= Juan José Aguirre =

Spanish Catholic bishop (born 1954)

Juan José Aguirre Muñoz (born 5 June 1954) is a Spanish Catholic bishop. A member of the Comboni Missionaries of the Heart of Jesus, he has served as bishop of the Roman Catholic Diocese of Bangassou in the Central African Republic since 21 December 2000.

==Biography==
Aguirre grew up in a family of nine siblings, including younger brother Jesús Aguirre, a former Senator and President of the Parliament of Andalusia. On 21 April 1970, he returned home and opened his Bible on Mark 10, which inspired him to be a missionary. Having nearly signed up for the first medical courses at the University of Córdoba, he instead joined the Comboni Missionaries and studied theology, philosophy and anthropology for nine years before being ordained a priest on 13 September 1980.

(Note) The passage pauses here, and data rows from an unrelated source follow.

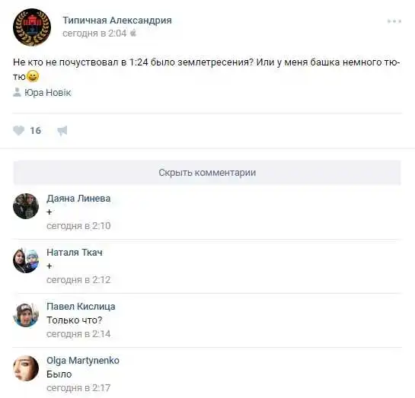Open author Юра Новік profile link
Screen dimensions: 415x398
(x=48, y=93)
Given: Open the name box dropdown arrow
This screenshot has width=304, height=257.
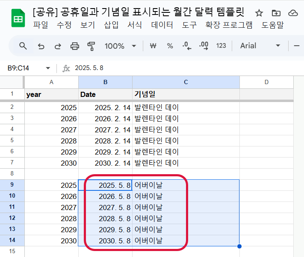Looking at the screenshot, I should point(48,68).
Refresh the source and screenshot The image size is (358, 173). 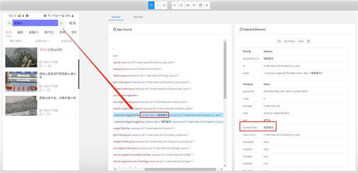181,5
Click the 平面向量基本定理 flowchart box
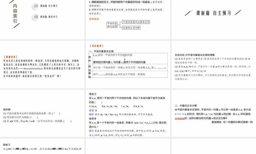 [111, 25]
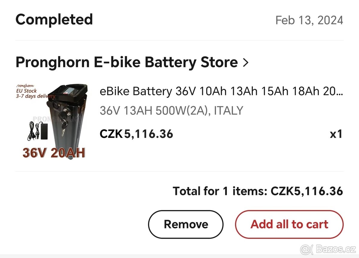Viewport: 359px width, 258px height.
Task: Click the Feb 13, 2024 order date
Action: click(x=309, y=20)
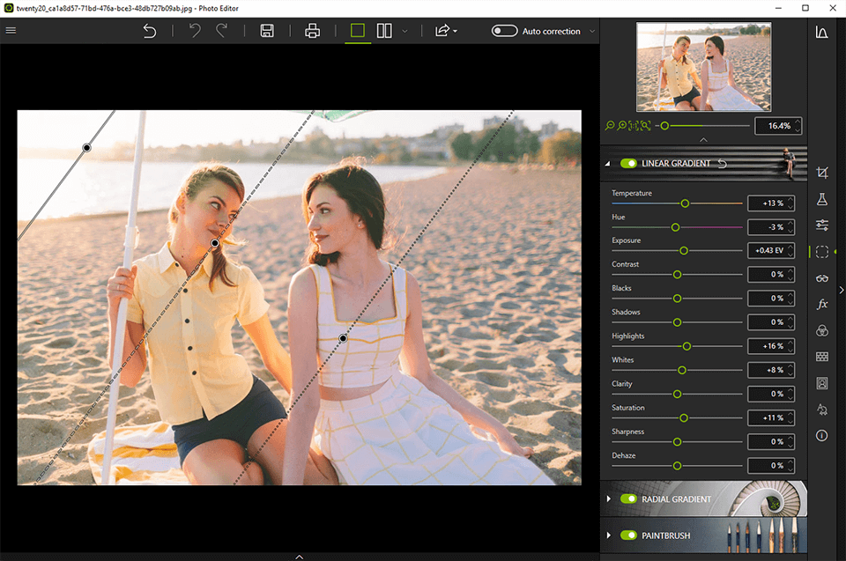Disable the Linear Gradient toggle

[x=628, y=164]
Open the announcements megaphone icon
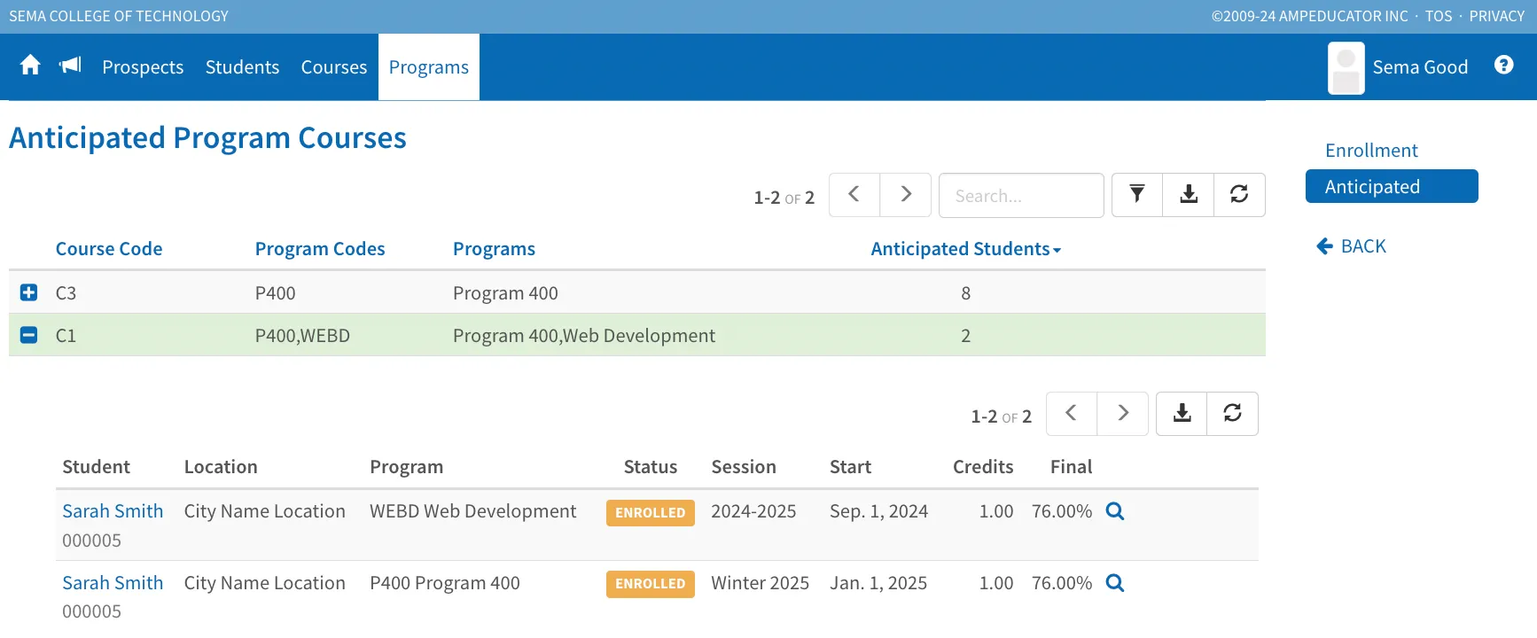1537x638 pixels. [70, 66]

In 2014, Aguirre released the book Solo soy la voz de mi pueblo ("I Am Only the Voice of My People"), chronicling his 30 years as a missionary in Africa. In November 2015, he met with Pope Francis on the pontiff's visit during the Central African Republic Civil War.

In 2017, Aguirre said that his diocese was sheltering 2,000 Muslim refugees who were fleeing anti-balaka militias in the civil war.